Five ways to get payers to cover pediatric rehab
Five ways to get payers to cover pediatric rehab
You can successfully appeal an insurer’s denial of coverage for pediatric patients if you stick with it, experts say. Here are some strategies that have worked for pediatric rehabilitation providers:
• Point out the financial benefits of specialized pediatric care. One of the biggest headaches Roslyn M. Gleeson, MSN, RN, CS, faces as spinal dysfunction program coordinator at duPont Hospital for Children in Wilmington, DE, is managed care companies that want X-rays and diagnostics performed at a capitated site away from her hospital.

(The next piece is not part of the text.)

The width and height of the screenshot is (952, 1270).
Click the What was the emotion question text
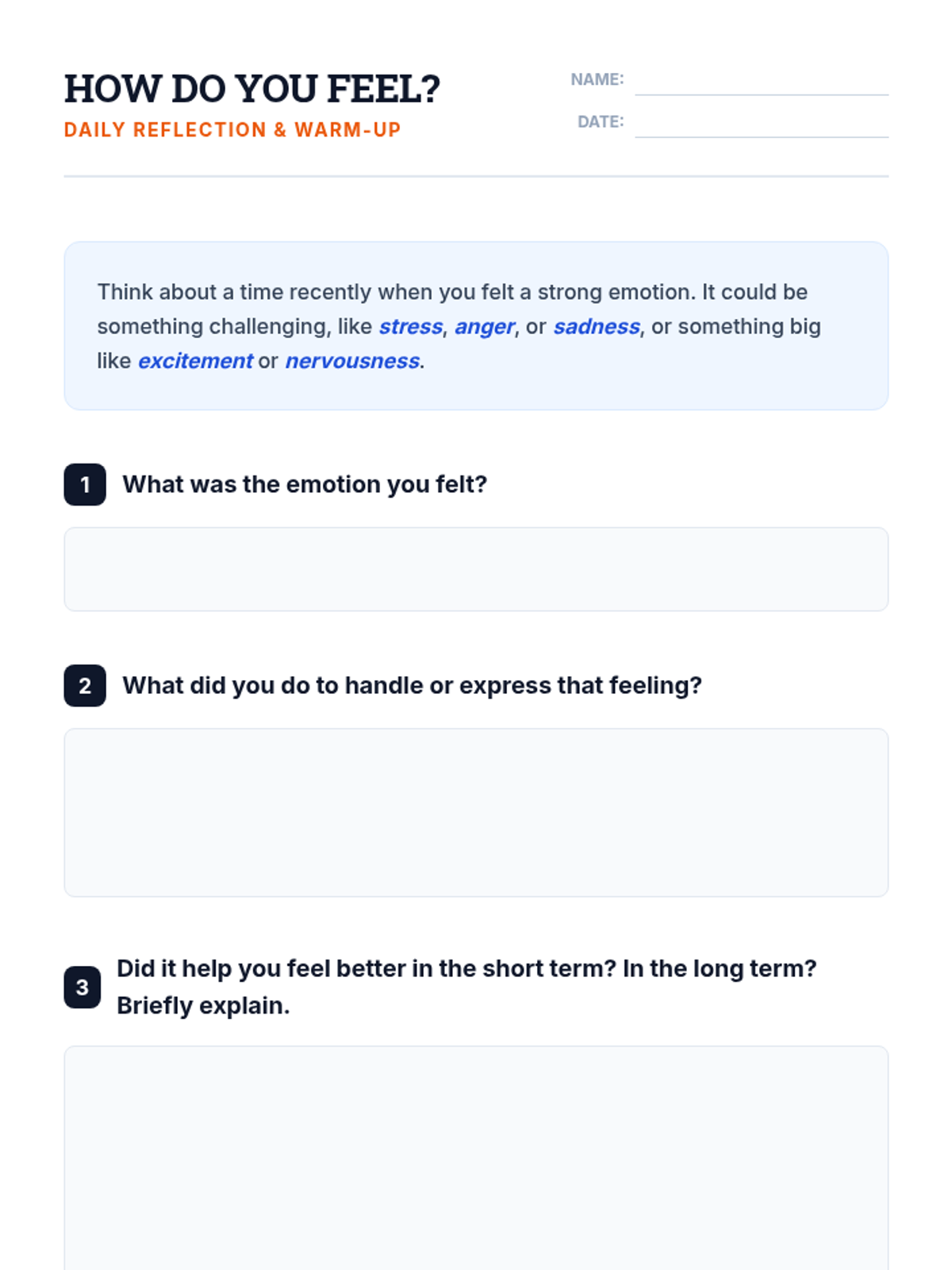pos(305,484)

Since many of the contract sites are hospitals without specialized knowledge and equipment for children, the studies don’t always give the detail the physicians at DuPont want, she says. When this happens, Gleeson works with the managed care companies one-on-one to explain the problem and show why it costs more to have the studies repeated at the contract site. "They are listening because it is costing them more money," she explains.
• Educate case managers. Some managed care companies deny treatment or medical equipment simply because they rarely deal with pediatric patients who have a severe disability. The Rehabilitation Institute of Chicago (RIC) offers inservice programs to educate insurance companies about the special needs of children. "We are trying to help the case managers who are accustomed to dealing with adults understand the needs of a 5-year-old paraplegic," says Sheila Hickey, LSW, a social worker at RIC.

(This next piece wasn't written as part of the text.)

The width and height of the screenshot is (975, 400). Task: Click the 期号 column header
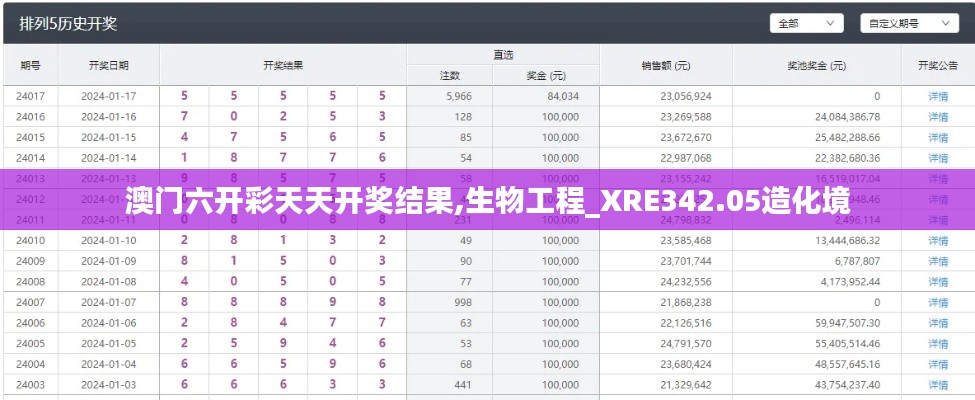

• Write letters again and again until you get results. "I write a lot of letters and get the physicians to sign them. We do whatever is going to work. Most of the time, these things eventually get approved, but it takes repeating why the child needs them," Gleeson says.
A mother of a child with a newly acquired spinal cord injury asked the staff at Wisconsin Hospital for Children to write a letter supporting her request that her insurer pay for a hand-pedal bicycle, says Eileen Sherburne, RN MSN CRRN, rehabilitation clinical nurse specialist at the Milwaukee facility. In the letter, she noted the child didn’t use a hospital bed or other equipment typically used by spinal cord injury patients when they are discharged home. She included materials that showed the bicycle would improve the child’s respiratory ability and upper arm strength. The result? A new bicycle for the girl.
• Set up doctor-to-doctor conferences. Gleeson had an insurance company that would not approve a neurologic procedure to allow bladder drainage for young spina bifida patients. The case manager classified it "experimental" because it wasn’t on a list of approved procedures. The child’s physician talked to the insurance company’s medical director and explained the procedure wasn’t on the list simply because it was a pediatric procedure, she says.
• Guide parents in working to solve the problem. A child recovering from meningitis was covered by a health maintenance organization policy with no rehab benefits, Sherburne recalls. The insurer wanted to send the child to a nursing home. The mother argued the policy written for adults discriminated against her child. That argument got the child admitted for inpatient rehabilitation.